Notes: *, **, and *** indicate 10%, 5%, and 1% significance level. Standard errors are reported in parentheses. Model (1), (3), (5) and (7) report the baseline model without any control variables while the remaining models included the other determinants to reduce the omitted factors. We use the FTSE All-World as a proxy of the common stock market. We also used MSCI-World as a stock market proxy. The results are qualitatively the same. Δ denotes the change (first-difference) of TCI Fear index. The list of control variables is calculated as the return for the iBoxx bond index, the gold prices, and the crude oil WTI prices.

Table 8.

The sequential lagged terms of feverish and its predictive power on stock market volatility.

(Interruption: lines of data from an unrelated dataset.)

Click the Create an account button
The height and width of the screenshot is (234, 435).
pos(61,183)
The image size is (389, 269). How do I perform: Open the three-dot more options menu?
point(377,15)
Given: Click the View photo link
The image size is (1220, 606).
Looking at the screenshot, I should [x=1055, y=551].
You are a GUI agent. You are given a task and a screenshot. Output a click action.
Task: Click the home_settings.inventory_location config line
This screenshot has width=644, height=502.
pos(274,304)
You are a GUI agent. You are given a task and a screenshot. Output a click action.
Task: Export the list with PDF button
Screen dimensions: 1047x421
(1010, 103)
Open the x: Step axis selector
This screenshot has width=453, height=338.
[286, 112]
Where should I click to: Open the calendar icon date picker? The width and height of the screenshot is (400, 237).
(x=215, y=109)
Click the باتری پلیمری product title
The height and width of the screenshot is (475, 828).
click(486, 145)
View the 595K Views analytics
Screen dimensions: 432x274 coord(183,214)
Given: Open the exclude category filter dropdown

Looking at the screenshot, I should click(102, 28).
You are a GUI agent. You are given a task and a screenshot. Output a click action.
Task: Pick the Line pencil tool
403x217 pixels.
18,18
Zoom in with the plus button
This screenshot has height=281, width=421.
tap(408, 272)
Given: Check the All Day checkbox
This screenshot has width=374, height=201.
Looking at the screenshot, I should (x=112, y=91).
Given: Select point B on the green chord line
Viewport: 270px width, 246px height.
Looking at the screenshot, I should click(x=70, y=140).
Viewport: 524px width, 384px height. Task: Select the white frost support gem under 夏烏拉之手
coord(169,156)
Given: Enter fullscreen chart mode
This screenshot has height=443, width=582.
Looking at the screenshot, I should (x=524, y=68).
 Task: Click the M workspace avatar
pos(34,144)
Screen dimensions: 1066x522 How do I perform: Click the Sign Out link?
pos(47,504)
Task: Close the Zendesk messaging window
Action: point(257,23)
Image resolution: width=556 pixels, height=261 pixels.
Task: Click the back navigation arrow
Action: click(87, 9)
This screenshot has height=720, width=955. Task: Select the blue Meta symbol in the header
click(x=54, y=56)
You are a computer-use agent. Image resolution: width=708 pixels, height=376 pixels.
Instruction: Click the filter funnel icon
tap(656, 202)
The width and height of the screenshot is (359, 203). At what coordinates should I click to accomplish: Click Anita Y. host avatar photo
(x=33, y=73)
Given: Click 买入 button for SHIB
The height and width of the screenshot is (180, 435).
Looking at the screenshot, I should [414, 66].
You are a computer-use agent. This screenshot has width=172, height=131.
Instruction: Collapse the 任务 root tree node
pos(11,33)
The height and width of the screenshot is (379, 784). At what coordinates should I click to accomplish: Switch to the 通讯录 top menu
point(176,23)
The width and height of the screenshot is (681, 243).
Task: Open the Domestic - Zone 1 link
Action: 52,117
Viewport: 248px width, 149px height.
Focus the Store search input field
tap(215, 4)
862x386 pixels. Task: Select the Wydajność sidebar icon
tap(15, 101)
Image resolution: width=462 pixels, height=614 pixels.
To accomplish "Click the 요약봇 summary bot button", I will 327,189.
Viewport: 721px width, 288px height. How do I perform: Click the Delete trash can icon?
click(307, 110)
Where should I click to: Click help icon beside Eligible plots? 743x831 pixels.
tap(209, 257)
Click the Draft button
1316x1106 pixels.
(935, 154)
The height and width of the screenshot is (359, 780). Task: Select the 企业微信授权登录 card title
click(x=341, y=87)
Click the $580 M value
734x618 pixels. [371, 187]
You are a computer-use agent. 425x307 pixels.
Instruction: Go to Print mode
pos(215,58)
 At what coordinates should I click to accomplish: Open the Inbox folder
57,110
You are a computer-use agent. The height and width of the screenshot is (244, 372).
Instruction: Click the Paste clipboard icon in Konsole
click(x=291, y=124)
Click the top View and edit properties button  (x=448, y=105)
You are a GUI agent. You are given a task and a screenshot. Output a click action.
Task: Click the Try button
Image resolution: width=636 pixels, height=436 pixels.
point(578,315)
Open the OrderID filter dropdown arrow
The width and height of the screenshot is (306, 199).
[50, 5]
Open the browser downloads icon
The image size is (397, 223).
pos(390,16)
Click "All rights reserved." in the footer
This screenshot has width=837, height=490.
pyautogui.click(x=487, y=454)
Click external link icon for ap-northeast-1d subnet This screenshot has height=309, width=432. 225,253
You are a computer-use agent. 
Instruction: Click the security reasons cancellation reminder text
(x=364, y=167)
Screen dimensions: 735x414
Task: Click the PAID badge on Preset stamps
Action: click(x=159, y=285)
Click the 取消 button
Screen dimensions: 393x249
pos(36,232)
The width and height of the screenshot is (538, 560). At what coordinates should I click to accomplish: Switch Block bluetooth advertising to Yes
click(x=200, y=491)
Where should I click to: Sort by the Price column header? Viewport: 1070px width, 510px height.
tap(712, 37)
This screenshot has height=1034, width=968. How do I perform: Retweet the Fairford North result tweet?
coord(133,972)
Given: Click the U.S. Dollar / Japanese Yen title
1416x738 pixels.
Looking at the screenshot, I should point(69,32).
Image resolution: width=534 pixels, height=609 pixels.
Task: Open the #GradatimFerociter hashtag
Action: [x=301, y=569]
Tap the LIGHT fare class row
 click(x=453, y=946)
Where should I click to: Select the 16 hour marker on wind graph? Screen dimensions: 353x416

Variables The dependent variable is the FTSE All-World volatility
Model (1) Model (2) Model (3) Model (4) Model (5) Model (6) Model (7) Model (8)
ΔTF Connectedness 0.301*** 0.235*** 0.288*** 0.224** 0.298*** 0.224*** 0.298*** 0.223***
[-0.102] [-0.095] [-0.1] [-0.092] [-0.1] [-0.093] [-0.1] [-0.093]
ΔTF Connectedness(t1) 0.118 0.035 0.03 0.034 0.032 0.031
[-0.129] [-0.091] [-0.101] [-0.092] [-0.101] [-0.093]
ΔTF Connectedness(t2) 0.133 0.001 0.131 0.012
[-0.1] [-0.062] [-0.101] [-0.094]
ΔTF Connectedness(t3) 0.02 -0.042
[-0.01] [-0.093]
Constant 0.010*** 0.011*** 0.010*** 0.010*** 0.010*** 0.010*** 0.010*** 0.010***
[0] [0] [-0.001] [0] [0] [0] [0] [0]
Control variables NO YES NO YES NO YES NO YES
R-squared 0.03 0.19 0.03 0.19 0.03 0.19 0.04 0.20

Notes: *, **, and *** indicate 10%, 5%, and 1% significance level. Standard errors are reported in parentheses. Model (1), (3), (5) and (7) report the baseline model without any control variables while the remaining models included the other determinants to reduce the omitted factors. We use the FTSE All-World as a proxy of the common stock market. We also used MSCI World as a stock market proxy. The results are qualitatively the same. Market volatility is calculated as the absolute value of stock returns. For completeness, we have also estimated the volatility with the GARCH (1,1) model and the results are qualitatively the same. Δ denotes the change (first-difference) of TCI Fear index. The list of control variables is calculated as the return for the iBoxx bond index, the gold prices, and the crude oil WTI prices.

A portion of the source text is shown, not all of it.